Collected data
++++++

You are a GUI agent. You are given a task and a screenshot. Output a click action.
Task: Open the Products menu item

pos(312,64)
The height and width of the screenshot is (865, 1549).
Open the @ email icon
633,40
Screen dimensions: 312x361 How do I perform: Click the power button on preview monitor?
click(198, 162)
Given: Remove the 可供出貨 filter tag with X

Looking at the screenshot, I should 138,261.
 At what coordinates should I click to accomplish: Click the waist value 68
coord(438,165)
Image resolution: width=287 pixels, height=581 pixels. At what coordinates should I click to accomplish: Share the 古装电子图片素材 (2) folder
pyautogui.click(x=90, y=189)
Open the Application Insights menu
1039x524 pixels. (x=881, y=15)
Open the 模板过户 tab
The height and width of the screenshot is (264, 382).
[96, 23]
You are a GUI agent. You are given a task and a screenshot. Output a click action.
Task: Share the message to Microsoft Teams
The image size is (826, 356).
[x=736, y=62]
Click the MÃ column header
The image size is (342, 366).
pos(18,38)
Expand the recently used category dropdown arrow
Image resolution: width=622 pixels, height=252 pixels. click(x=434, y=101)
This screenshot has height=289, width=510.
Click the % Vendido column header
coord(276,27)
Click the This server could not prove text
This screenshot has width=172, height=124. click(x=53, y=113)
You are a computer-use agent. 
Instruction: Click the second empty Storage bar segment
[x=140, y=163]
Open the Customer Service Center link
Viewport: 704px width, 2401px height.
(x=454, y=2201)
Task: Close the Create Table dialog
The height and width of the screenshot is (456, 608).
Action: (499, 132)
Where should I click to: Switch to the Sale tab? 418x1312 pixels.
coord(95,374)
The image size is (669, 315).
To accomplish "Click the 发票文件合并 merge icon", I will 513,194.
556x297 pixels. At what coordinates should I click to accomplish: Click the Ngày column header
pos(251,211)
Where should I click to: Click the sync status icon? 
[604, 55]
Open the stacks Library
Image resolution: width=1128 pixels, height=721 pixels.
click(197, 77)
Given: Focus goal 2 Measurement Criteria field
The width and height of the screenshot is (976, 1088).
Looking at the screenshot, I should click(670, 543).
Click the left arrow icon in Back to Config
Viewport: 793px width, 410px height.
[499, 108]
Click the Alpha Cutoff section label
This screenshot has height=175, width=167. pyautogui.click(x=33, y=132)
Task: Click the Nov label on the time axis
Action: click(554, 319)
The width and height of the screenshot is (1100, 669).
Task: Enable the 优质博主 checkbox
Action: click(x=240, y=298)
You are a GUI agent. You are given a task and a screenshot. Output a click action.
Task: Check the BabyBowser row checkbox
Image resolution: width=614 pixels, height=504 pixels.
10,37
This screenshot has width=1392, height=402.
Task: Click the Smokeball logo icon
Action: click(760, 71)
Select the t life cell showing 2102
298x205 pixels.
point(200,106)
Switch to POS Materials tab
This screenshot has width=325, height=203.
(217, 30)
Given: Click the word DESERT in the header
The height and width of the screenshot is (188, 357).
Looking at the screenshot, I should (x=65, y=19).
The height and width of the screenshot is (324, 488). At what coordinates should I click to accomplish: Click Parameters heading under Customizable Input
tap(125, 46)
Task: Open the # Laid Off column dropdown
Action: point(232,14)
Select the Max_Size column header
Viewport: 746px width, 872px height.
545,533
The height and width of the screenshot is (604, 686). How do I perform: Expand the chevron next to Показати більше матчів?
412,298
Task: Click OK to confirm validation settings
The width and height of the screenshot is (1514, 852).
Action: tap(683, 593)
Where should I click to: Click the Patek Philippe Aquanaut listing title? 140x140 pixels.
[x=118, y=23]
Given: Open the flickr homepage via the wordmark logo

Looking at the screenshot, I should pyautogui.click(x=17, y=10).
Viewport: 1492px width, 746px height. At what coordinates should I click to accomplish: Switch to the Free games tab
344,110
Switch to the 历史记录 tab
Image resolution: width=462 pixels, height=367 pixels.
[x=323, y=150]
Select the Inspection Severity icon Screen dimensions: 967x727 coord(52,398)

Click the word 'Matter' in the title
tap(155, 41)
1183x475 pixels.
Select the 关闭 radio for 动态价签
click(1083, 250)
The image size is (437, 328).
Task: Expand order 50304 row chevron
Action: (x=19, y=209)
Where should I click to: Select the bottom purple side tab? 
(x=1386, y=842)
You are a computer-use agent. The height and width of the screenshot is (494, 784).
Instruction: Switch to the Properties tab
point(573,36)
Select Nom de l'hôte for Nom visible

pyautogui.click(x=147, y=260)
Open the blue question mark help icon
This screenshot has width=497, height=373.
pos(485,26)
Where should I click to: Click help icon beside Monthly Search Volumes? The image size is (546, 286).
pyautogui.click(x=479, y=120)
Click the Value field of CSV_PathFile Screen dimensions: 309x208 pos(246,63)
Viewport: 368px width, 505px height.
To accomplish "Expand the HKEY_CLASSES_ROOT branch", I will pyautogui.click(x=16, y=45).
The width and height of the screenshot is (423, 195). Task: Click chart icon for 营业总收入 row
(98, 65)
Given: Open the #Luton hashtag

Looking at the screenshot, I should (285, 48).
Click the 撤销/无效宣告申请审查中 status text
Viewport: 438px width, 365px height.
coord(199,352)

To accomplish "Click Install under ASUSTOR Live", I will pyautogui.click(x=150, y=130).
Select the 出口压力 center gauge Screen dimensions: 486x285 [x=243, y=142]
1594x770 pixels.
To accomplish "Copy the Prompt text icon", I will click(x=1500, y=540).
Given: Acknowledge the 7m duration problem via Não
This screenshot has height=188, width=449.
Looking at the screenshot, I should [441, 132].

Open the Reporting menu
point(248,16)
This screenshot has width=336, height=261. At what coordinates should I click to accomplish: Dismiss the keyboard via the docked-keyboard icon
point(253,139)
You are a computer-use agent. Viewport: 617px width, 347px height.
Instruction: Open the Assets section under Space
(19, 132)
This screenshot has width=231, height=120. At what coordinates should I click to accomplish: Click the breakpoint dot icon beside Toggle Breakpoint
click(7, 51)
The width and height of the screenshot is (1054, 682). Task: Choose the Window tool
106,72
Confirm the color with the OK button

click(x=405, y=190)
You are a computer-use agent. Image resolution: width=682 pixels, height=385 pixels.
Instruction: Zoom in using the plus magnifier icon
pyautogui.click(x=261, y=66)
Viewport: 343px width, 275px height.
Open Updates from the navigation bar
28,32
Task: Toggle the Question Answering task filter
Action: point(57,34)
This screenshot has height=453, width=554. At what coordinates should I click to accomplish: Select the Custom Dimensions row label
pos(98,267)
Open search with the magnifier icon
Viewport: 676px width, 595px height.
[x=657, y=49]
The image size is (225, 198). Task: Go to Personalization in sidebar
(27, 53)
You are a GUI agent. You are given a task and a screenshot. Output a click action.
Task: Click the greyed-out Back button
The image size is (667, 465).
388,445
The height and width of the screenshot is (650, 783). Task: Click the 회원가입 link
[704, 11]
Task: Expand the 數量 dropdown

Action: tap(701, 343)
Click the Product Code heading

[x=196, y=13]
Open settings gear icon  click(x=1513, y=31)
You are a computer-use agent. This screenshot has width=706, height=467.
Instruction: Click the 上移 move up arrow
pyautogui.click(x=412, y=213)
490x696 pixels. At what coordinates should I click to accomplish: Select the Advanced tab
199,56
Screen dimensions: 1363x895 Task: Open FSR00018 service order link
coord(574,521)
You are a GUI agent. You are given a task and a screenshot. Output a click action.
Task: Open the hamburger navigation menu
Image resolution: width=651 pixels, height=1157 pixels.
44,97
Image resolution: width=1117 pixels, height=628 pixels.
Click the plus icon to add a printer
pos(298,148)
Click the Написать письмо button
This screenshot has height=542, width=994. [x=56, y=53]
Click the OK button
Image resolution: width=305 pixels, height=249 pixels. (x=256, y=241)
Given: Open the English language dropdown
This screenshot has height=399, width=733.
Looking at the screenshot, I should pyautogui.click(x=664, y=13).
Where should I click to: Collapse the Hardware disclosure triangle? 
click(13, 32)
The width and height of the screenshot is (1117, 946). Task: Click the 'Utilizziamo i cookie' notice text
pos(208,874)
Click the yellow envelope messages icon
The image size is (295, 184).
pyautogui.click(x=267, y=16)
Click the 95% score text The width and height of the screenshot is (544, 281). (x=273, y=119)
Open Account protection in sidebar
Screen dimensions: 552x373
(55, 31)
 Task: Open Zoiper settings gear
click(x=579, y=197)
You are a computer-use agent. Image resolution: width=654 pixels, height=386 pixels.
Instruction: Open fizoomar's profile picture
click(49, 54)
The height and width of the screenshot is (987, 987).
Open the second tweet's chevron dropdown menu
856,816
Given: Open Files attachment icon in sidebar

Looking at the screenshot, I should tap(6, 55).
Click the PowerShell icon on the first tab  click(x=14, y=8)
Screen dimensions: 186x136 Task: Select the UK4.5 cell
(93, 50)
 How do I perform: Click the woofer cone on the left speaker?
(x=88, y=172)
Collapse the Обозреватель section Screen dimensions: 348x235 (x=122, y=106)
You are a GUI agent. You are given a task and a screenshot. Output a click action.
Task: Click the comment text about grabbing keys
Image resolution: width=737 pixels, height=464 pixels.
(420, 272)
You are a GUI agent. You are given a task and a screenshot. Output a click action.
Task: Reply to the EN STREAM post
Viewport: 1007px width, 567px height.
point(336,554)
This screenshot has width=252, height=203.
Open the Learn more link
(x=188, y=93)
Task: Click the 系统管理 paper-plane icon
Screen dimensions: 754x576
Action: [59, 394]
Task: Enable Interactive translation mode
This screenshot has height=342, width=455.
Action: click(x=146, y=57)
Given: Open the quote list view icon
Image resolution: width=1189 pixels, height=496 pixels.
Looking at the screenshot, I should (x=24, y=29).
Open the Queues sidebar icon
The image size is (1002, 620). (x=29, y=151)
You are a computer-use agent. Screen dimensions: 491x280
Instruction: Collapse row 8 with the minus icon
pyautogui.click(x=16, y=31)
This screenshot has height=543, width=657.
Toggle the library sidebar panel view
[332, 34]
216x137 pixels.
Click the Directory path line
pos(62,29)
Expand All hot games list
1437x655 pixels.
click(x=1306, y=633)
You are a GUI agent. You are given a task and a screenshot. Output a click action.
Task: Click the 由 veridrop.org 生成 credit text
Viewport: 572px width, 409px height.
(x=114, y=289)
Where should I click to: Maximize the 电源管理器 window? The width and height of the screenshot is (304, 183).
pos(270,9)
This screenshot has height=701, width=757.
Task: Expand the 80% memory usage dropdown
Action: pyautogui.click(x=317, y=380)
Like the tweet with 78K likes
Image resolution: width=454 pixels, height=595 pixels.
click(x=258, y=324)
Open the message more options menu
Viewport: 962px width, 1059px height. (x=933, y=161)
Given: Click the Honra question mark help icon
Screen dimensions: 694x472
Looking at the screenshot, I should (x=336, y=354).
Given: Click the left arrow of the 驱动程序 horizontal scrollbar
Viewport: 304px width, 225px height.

++++++

_Assignment_
Beginning with the line that has "The image size is (826, 356)." and ending with the line that has "Given: Focus goal", set down the lines above exactly and include no others.

_Exercise output_
The image size is (826, 356).
[x=736, y=62]
Click the MÃ column header
The image size is (342, 366).
pos(18,38)
Expand the recently used category dropdown arrow
Image resolution: width=622 pixels, height=252 pixels. click(x=434, y=101)
This screenshot has height=289, width=510.
Click the % Vendido column header
coord(276,27)
Click the This server could not prove text
This screenshot has width=172, height=124. click(x=53, y=113)
You are a computer-use agent. 
Instruction: Click the second empty Storage bar segment
[x=140, y=163]
Open the Customer Service Center link
Viewport: 704px width, 2401px height.
(x=454, y=2201)
Task: Close the Create Table dialog
The height and width of the screenshot is (456, 608).
Action: (499, 132)
Where should I click to: Switch to the Sale tab? 418x1312 pixels.
coord(95,374)
The image size is (669, 315).
To accomplish "Click the 发票文件合并 merge icon", I will 513,194.
556x297 pixels. At what coordinates should I click to accomplish: Click the Ngày column header
pos(251,211)
Where should I click to: Click the sync status icon? 
[604, 55]
Open the stacks Library
Image resolution: width=1128 pixels, height=721 pixels.
click(197, 77)
Given: Focus goal 2 Measurement Criteria field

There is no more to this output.